-- Start SOURCE RECORDS --
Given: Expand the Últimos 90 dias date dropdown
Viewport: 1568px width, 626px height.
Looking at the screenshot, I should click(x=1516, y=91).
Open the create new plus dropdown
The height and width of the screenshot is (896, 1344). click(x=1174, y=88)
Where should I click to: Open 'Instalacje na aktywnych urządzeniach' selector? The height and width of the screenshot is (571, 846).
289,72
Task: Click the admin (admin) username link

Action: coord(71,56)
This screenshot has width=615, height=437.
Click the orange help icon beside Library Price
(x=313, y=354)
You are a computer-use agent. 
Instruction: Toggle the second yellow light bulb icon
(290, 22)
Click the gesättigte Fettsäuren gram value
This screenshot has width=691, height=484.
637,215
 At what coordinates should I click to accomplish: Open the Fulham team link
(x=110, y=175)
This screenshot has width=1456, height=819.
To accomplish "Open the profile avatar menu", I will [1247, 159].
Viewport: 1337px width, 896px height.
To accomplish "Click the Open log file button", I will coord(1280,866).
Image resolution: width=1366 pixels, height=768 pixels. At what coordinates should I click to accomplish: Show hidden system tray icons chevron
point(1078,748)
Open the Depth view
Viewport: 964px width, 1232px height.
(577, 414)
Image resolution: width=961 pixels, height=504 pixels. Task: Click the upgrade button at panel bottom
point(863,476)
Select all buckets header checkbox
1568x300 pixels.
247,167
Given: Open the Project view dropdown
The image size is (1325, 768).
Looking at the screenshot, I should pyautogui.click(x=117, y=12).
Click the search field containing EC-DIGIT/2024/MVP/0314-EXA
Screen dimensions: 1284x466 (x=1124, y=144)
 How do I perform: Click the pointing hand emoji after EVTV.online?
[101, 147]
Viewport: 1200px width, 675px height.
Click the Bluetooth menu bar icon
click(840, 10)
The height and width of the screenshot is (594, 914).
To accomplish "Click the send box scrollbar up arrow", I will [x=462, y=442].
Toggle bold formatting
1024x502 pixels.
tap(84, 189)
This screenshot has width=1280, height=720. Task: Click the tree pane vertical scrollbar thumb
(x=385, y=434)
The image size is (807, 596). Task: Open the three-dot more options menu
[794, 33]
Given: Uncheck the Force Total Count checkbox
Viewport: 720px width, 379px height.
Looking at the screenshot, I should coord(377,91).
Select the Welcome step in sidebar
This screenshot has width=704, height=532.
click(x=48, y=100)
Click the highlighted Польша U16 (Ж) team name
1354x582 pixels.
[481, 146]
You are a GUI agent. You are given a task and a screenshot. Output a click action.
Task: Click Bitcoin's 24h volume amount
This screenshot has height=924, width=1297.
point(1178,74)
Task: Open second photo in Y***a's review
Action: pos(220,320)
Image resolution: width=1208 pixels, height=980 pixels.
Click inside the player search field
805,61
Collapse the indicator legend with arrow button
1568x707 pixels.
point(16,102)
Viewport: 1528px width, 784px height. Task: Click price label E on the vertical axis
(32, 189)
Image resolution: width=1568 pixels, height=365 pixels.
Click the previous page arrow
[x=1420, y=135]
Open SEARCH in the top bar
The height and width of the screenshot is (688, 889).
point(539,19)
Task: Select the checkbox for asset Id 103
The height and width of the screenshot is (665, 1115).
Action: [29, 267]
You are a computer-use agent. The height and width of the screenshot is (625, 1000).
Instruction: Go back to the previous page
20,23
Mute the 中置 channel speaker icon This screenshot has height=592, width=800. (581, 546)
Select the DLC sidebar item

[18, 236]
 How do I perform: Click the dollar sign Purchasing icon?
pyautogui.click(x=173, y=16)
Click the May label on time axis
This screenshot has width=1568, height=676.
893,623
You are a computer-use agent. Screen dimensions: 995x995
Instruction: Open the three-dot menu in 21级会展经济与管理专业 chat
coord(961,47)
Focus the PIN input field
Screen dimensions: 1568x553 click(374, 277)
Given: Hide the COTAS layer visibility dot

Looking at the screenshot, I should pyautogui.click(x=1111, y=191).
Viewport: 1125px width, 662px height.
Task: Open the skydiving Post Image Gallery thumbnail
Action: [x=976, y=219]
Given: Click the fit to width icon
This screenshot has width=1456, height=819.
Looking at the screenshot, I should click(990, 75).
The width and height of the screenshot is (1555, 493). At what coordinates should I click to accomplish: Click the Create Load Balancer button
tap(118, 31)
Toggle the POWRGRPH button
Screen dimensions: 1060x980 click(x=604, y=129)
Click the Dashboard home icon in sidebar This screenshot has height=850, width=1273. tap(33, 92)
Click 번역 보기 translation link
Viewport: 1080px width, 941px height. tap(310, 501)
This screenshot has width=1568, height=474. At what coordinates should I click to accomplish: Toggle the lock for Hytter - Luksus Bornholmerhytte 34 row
-- End SOURCE RECORDS --
-- TASK INSTRUCTIONS --
Print the records from the line with "How do I perform: Click the dollar" up to and including the line with "Action: [x=976, y=219]", exactly as they appear.

-- SOLUTION FOR THIS PROBLEM --
 How do I perform: Click the dollar sign Purchasing icon?
pyautogui.click(x=173, y=16)
Click the May label on time axis
This screenshot has width=1568, height=676.
893,623
You are a computer-use agent. Screen dimensions: 995x995
Instruction: Open the three-dot menu in 21级会展经济与管理专业 chat
coord(961,47)
Focus the PIN input field
Screen dimensions: 1568x553 click(374, 277)
Given: Hide the COTAS layer visibility dot

Looking at the screenshot, I should pyautogui.click(x=1111, y=191).
Viewport: 1125px width, 662px height.
Task: Open the skydiving Post Image Gallery thumbnail
Action: [x=976, y=219]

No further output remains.